Les chercheurs de l’USC ont réalisé une batterie à flux utilisant des solutions aqueuses de produits organiques donnant lieu à des réactions d’oxydation-réduction (redox) avec des électrodes sans métal. Cet appareil utilise deux solutions aqueuses de substances organiques susceptibles d’oxydoréduction, des quinones, qui circulent en passant dans deux compartiments électrodes. L’électrode positive est séparée de l’électrode négative par une membrane en polymère laissant seulement passer les ions H+ c’est-à-dire des protons.
Comme cela est indiqué sur la figure 1, l’électrode positive utilise une solution d’acide 1,2- benzoquinone-3,5-disulfonique (BDQS) et l’électrode négative une solution d’acide anthraquinone-2-sulfonique (AQS). La sortie du courant est assurée dans les deux compartiments électrodes par des pièces en graphite. Il n’y a donc aucun métal lourd dans ce système électrochimique.

Les quinones sont des hydrocarbures comportant un noyau de benzène sur lequel deux atomes d’hydrogène sont remplacés par deux atomes d’oxygène formant chacun une double liaison avec un atome de carbone.  Voici, par exemple, la 1,2-benzoquinone,  C6 H4 O2 , de formule développée :

On reconnait l’hexagone du benzène, C6 H6 .On trouve des quinones dans les plantes, les champignons, les bactéries et quelques animaux. Les anthraquinones substituées, comme l’AQS, peuvent être synthétisées part des méthodes peu coûteuses.

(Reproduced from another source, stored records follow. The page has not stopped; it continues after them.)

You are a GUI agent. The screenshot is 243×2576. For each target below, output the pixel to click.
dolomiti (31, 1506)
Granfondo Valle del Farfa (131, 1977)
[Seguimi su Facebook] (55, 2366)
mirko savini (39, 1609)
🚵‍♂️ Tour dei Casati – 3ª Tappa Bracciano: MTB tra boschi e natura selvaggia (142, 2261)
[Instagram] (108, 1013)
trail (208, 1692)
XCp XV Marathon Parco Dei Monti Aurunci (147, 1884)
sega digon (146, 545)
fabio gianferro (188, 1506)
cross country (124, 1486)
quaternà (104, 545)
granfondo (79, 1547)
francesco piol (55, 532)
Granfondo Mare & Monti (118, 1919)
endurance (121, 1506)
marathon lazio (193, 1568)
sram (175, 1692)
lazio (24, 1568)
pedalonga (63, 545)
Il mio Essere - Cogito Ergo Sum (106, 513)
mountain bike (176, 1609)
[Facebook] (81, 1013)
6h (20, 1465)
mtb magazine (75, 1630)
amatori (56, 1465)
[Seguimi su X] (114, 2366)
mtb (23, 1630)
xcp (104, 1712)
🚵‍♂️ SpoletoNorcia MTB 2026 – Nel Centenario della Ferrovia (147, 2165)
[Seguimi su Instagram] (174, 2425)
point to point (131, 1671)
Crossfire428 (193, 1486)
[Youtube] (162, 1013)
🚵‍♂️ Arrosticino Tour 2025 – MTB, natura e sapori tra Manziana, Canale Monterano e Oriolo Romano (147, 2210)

Mais ce sont aussi des produits naturels qu’on a extrait depuis longtemps de végétaux comme la rhubarbe et on peut penser que cela pourra fournir une source renouvelable de solutions d’électrolyte.

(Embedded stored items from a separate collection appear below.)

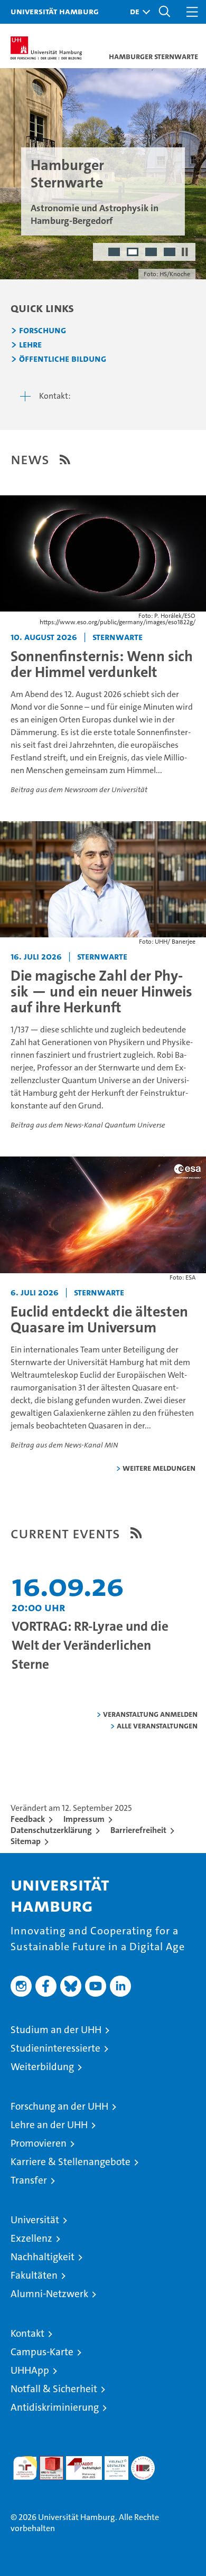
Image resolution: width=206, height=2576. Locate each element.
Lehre (30, 345)
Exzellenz (31, 2238)
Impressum (84, 1819)
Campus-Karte (42, 2351)
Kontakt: (55, 395)
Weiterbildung (42, 2066)
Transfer (29, 2180)
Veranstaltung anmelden (150, 1713)
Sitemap (26, 1841)
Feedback (28, 1819)
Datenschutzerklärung (51, 1830)
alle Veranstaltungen (157, 1725)
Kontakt (27, 2333)
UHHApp (30, 2370)
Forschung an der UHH (59, 2106)
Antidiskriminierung (55, 2407)
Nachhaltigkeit (42, 2256)
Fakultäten (34, 2275)
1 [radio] (115, 253)
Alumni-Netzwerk (49, 2293)
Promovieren (39, 2143)
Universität (35, 2219)
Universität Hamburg (55, 11)
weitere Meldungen (159, 1467)
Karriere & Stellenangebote (70, 2161)
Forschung (42, 330)
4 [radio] (170, 253)
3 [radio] (152, 253)
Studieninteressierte (55, 2048)
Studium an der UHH (56, 2029)
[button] (137, 12)
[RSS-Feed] (65, 459)
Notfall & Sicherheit (54, 2388)
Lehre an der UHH (49, 2124)
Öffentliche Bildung (62, 359)
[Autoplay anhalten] (185, 252)
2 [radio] (133, 253)
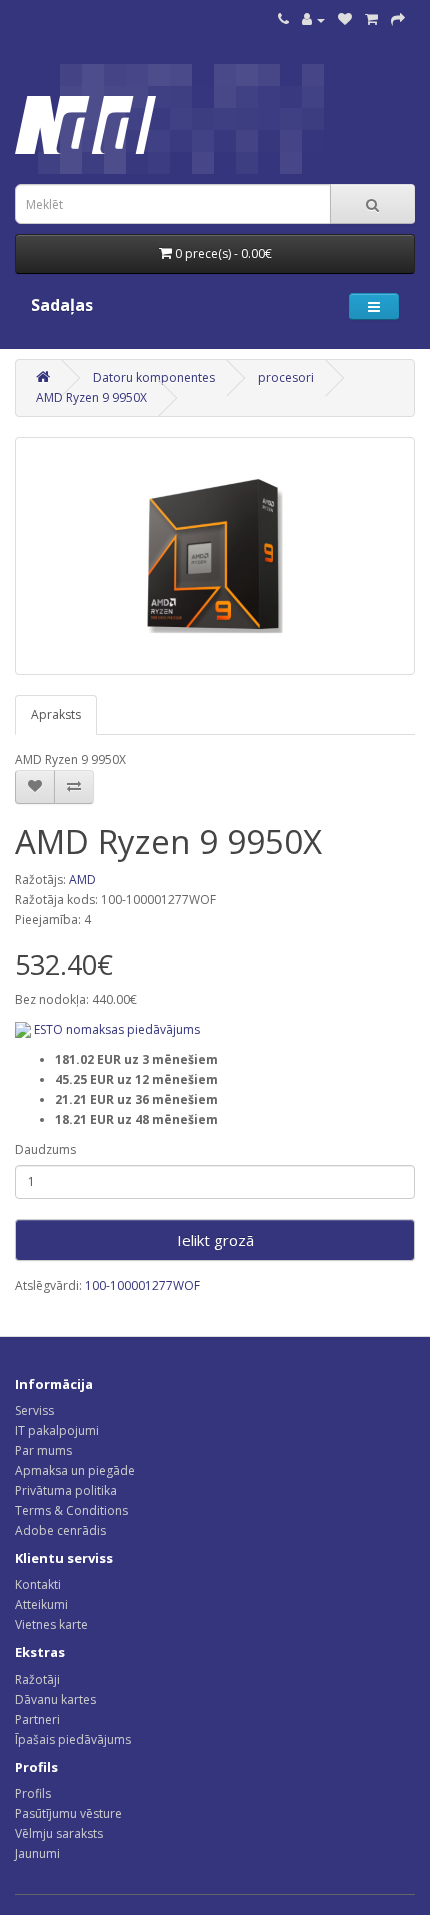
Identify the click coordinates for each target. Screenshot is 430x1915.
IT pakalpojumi (57, 1430)
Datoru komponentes (154, 377)
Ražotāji (37, 1679)
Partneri (37, 1719)
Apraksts (56, 714)
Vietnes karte (51, 1624)
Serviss (34, 1410)
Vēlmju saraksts (59, 1833)
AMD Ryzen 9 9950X (91, 397)
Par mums (43, 1450)
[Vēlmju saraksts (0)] (345, 19)
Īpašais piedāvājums (73, 1739)
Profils (33, 1793)
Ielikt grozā (215, 1240)
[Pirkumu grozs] (371, 19)
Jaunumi (37, 1853)
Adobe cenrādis (60, 1530)
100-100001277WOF (142, 1285)
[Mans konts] (313, 19)
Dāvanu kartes (55, 1699)
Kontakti (38, 1584)
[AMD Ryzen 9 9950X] (215, 556)
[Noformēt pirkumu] (398, 19)
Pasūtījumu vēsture (68, 1813)
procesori (286, 377)
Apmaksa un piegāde (75, 1470)
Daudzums (45, 1149)
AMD (82, 879)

On a représenté ci-dessous les réactions de la figure 1 en formules développées :

Fig.2. Réactions Redox de la batterie ORBAT sous la forme développée; On reconnait l'hexagone caractéristique du benzène.

Fig.2. Réactions Redox de la batterie ORBAT sous la forme développée. Crédit S.R. Narayanan et al. Creative Commons Attribution.

 
 

Les expériences menées à l’U.S.C. ont montré qu’on pouvait charger et décharger à volonté les batteries à flux redox organique sans qu’elles se dégradent. Les solutions d’électrolytes à base de quinones sont très économiques. La configuration ORBAT offre donc, pour le stockage de l’électricité à l’échelle des grands réseaux de distribution, la possibilité de développer un système de batteries rechargeables sans métal qui soit de coût très raisonnable, qui utilise des matériaux renouvelables et  qui ait un fort rendement . Cela pourrait constituer un formidable atout pour l’utilisation des énergies renouvelables.

Pour en savoir plus :
An Inexpensive Aqueous Flow Battery for Large-Scale Electrical
Energy Storage Based on Water-Soluble Organic Redox Couples
Bo Yang, Lena Hoober-Burkhardt, Fang Wang, G. K. Surya Prakash
and S. R. Narayanan
Journal of The Electrochemical Society, 161 (9) A1371-A1380 (2014)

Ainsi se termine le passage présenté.